An expression of the greatest wonder can be produced in a child of seven months old by opening and shutting a fan before it; but the wide-open eye and mouth and the fixed look are not merely signs of astonishment, for when one draws the infant away from the breast, it expresses its lively desire to be fed again by the same attitude.
In these cases the eyes shine with a more abundant secretion of tears. Wide-open eyes accompany the first smile. One notices that children have a tendency to open their eyes in joy and close them in displeasure.
Children, like the insane and like animals, when they have had some disagreeable experience, are frightened at everything which they do not know.
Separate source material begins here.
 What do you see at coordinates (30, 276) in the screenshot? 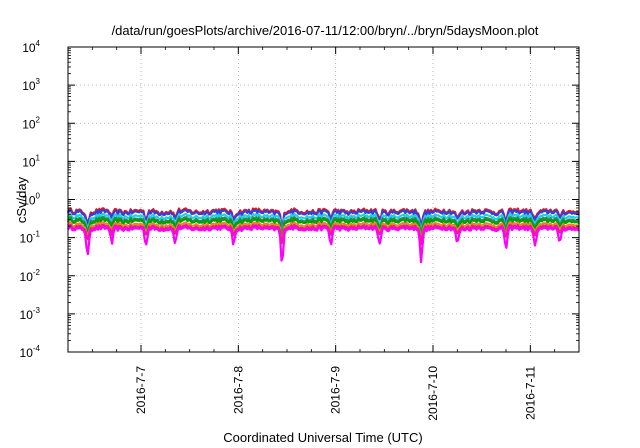
I see `y-tick-label: 10⁻²` at bounding box center [30, 276].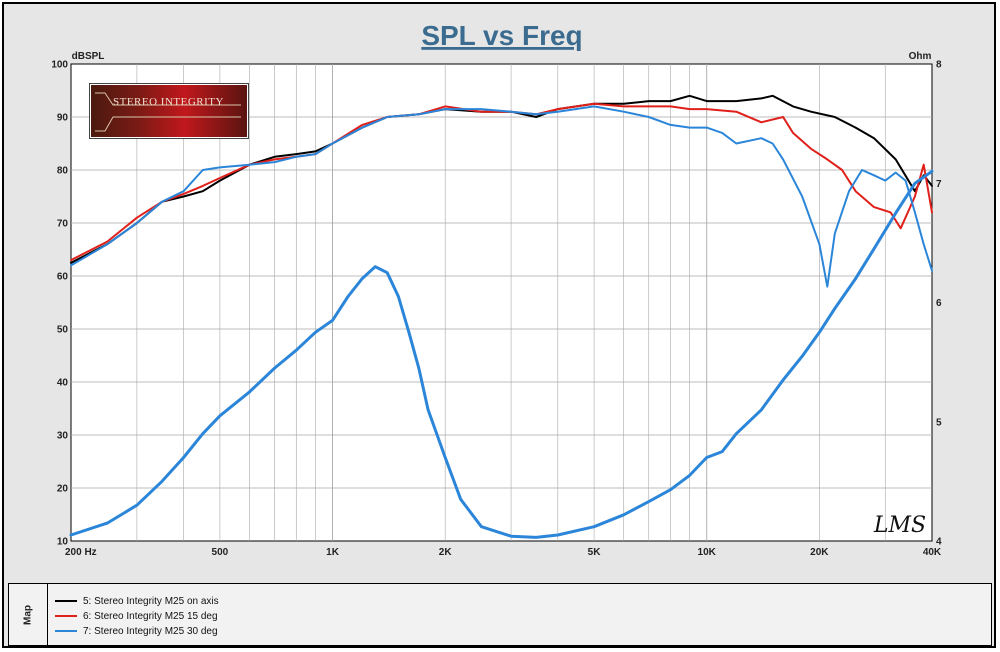 This screenshot has width=1000, height=652. Describe the element at coordinates (446, 552) in the screenshot. I see `x-tick-label: 2K` at that location.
Sometimes fear appears suddenly; from one day to another a child may become timid and frightened when it sees an unknown person, or if the father or mother makes some unusual gesture, or calls loudly.
The fear which children have of dogs and cats, before they have learnt why they are to be feared, is a consequence of heredity; even later, when they have gained some experience, they are overcome with fear at the sight of sucking pups or kittens, which would be ridiculous if it were not an innate aversion. The same may be said of the fear of falling when they make the first steps, although they have never yet fallen, and of the fear which children have at the first sight of the sea.
III
Pavor nocturnus is a malady peculiar to children from the third to the seventh year, and must not be confounded with nightmare.
The symptoms are the following: Sudden awaking of the child after a few hours of profound sleep.—A vivid expression of great terror, the eyes fixed on some point, as though on some apparition standing before them.—Failure of consciousness: the child recognises no one, and does not reply to questions.—Skin bathed in perspiration.—Stronger cardiac pulsations.—Rapid pulse.—Laboured breath.—Trembling of the limbs.—Temperature normal.